# SET PROBLEM:
Please convert the entries in the part that opens with the line containing "The image size is (807, 304)." and closes with the line containing "will click(462, 414)." into a two-column CSV with the columns input and output. Give one row per entry, with the entry's text and its answer each in a single quoted field and line breaks turned into spaces.

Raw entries

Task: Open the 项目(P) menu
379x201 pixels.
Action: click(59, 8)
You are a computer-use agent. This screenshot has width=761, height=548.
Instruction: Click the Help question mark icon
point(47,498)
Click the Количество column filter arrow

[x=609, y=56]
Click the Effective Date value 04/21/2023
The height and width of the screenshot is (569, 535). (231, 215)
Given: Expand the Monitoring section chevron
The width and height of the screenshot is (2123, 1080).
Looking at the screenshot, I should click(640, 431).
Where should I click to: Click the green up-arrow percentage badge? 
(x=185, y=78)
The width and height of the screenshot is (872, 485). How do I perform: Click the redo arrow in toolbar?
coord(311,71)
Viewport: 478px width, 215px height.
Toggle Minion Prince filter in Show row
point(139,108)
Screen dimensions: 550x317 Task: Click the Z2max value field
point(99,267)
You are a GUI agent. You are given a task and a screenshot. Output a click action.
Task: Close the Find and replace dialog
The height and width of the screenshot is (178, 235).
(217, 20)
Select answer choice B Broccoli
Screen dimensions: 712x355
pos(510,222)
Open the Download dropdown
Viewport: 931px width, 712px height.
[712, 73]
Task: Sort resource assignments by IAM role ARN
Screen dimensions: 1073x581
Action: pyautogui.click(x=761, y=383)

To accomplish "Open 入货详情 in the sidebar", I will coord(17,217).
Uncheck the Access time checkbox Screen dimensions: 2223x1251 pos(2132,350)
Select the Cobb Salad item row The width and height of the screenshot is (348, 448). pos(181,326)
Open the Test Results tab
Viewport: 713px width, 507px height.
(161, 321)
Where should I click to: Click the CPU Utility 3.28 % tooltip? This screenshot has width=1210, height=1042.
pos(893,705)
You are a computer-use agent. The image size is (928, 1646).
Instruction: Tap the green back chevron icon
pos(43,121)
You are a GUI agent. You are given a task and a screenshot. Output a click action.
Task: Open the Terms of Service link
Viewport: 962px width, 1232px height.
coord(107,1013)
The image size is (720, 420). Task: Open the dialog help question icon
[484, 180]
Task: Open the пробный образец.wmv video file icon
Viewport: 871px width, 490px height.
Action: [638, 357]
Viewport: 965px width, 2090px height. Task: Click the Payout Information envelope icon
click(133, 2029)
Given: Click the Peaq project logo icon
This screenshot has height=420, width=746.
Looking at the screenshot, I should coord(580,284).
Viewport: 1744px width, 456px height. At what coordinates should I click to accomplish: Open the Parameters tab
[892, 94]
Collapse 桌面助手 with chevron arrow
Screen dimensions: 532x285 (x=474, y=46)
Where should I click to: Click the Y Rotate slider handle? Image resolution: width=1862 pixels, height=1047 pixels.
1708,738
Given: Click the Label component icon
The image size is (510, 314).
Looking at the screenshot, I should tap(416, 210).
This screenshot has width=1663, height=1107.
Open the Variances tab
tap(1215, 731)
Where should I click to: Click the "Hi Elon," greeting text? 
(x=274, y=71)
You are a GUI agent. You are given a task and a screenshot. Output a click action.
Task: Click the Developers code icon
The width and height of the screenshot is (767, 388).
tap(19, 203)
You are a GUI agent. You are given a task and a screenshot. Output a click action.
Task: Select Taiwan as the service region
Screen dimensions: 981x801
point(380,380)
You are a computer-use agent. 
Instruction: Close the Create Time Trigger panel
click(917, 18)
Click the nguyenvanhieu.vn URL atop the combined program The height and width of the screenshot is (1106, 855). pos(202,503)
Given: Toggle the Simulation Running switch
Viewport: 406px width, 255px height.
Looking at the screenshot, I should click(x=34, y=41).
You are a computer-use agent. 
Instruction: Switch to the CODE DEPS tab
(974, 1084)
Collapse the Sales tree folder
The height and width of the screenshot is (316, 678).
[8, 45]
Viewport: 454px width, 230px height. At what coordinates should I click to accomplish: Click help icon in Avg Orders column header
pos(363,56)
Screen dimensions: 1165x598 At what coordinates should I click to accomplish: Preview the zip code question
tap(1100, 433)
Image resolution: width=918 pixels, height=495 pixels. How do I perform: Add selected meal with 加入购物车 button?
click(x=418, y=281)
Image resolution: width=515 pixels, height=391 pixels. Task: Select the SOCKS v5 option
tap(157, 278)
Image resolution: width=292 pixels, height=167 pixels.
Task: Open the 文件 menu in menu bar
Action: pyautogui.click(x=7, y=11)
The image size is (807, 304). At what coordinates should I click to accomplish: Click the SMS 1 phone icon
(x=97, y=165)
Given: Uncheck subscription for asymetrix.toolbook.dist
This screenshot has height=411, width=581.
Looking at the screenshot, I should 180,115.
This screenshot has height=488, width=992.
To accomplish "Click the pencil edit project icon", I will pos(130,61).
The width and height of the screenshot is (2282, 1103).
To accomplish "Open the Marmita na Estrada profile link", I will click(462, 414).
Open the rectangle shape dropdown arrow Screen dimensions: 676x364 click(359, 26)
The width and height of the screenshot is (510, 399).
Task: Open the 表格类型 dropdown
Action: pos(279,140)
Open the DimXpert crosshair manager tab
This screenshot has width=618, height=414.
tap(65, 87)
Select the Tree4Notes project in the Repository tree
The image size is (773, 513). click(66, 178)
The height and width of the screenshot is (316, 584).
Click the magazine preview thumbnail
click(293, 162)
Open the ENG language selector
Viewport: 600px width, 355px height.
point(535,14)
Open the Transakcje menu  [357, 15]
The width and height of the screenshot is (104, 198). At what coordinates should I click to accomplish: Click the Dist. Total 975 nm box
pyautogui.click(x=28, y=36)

# SOLUTION:
input,output
"The image size is (807, 304). At what coordinates should I click to accomplish: Click the SMS 1 phone icon","(x=97, y=165)"
"Given: Uncheck subscription for asymetrix.toolbook.dist This screenshot has height=411, width=581.","Looking at the screenshot, I should 180,115."
"This screenshot has height=488, width=992. To accomplish ""Click the pencil edit project icon"",","I will pos(130,61)."
"The width and height of the screenshot is (2282, 1103). To accomplish ""Open the Marmita na Estrada profile link"",","I will click(462, 414)."